In a similar way, today's weather conspiracies test partisan allegiance. But unlike historical weather discourse that could challenge monarchical or religious power directly, these modern weather narratives infused with partisan political identity protect corporate power by obscuring its central role in climate change. These weather narratives define the parameters of political identity and reinforce political parties, factions, and leaders like MTG who oppose policies that would advance positive climate change action into law.
Greene's tweet performs the partisan political identity for local voices, like Dad’s neighbor, who then re-circulate the narrative. By promoting weather control theories, she offers Republicans a way to acknowledge extreme weather without accepting climate science—thus maintaining party cohesion while protecting fossil fuel interests. Research on Congressional press releases reveals that politicians "remain hesitant to link extreme weather events to climate change," especially Republicans. Greene inverts this hesitancy, promoting a false link that channels real anxieties into politically useful directions. Her tweet didn't create fear in flood-devastated communities; it provided a framework for interpreting the cause of that fear – the Democrats and Big Government are controlling the weather!
Contemporary research confirms this dynamic's consequences. When politicians accurately link extreme weather to climate change, Republican voters view them as "less capable of addressing weather-related disasters" and become "less supportive of efforts to protect against similar disasters in the future". The weather control narrative, however false, paradoxically generates less political resistance among Republicans than accurate climate science.
This research reveals the weather narrative’s political utility: it allows Republicans to process harsh climate experiences without abandoning partisan identity or supporting climate action that might threaten fossil fuel companies.
This traps Appalachian communities in a cruel paradox.

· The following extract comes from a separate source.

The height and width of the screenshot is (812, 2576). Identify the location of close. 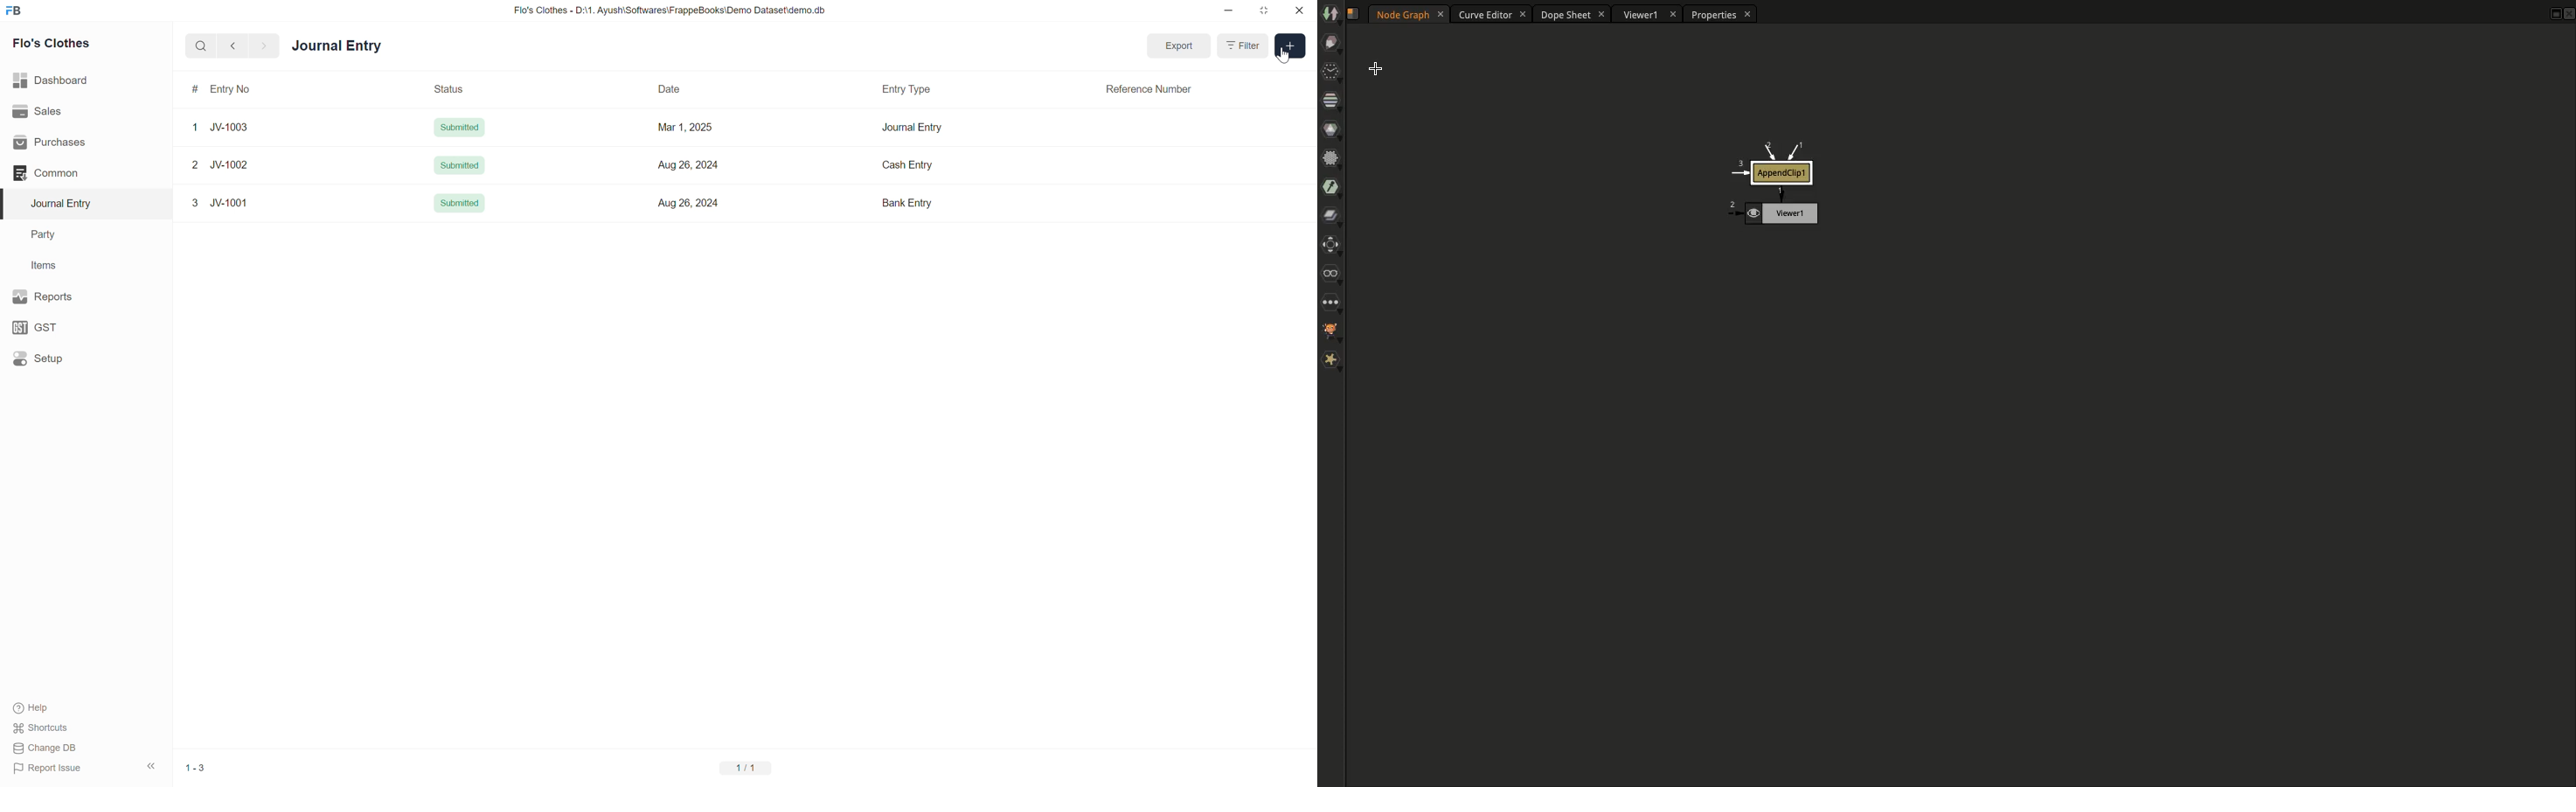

The region faces severe climate impacts—temperatures rising "between 2 and 8°F by the end of the century," with "intense precipitation events" becoming more frequent. Yet the political discourse that might address these challenges triggers partisan resistance. The conspiracy theory offers more palatable villains than the truth: it's easier to imagine evil government scientists than to confront systemic fossil fuel dependency.
Real weather modification technology exists but operates at microscopic scales compared to natural systems. Commercial cloud seeding uses "tens of grams" of silver iodide "over hundreds of thousands of acres" to marginally increase precipitation. As NOAA states definitively: "No technology exists that can create, destroy, modify, strengthen or steer hurricanes in any way, shape or form.”
Weather talk as a political battleground reflects the struggles of sense making in everyday life. Dad's neighbor wasn't just sharing a theory—he was testing political boundaries, seeking confirmation of shared identity through shared explanation, probing where Dad’s loyalties lay. This is everyday politics in action.
This isn’t just in Appalachia. In Brazil, facing similar challenges, rural populations turned extreme weather into a "political matter" where "climate is an aspect of spiritual order in the cosmos" that lead to physical attacks on weather forecasters who incorrectly predicted the weather. Like those communities, Dad's neighbor is constructing narratives that explain unprecedented conditions—but their explanations misdirect blame from systemic causes to shadowy cabals.
The weather control conspiracy reveals how political identity and corporate power intersect in climate discourse. By transforming weather talk into partisan political identity, these narratives help fracture communities in ways that leave them more vulnerable to extreme weather and corporate exploitation.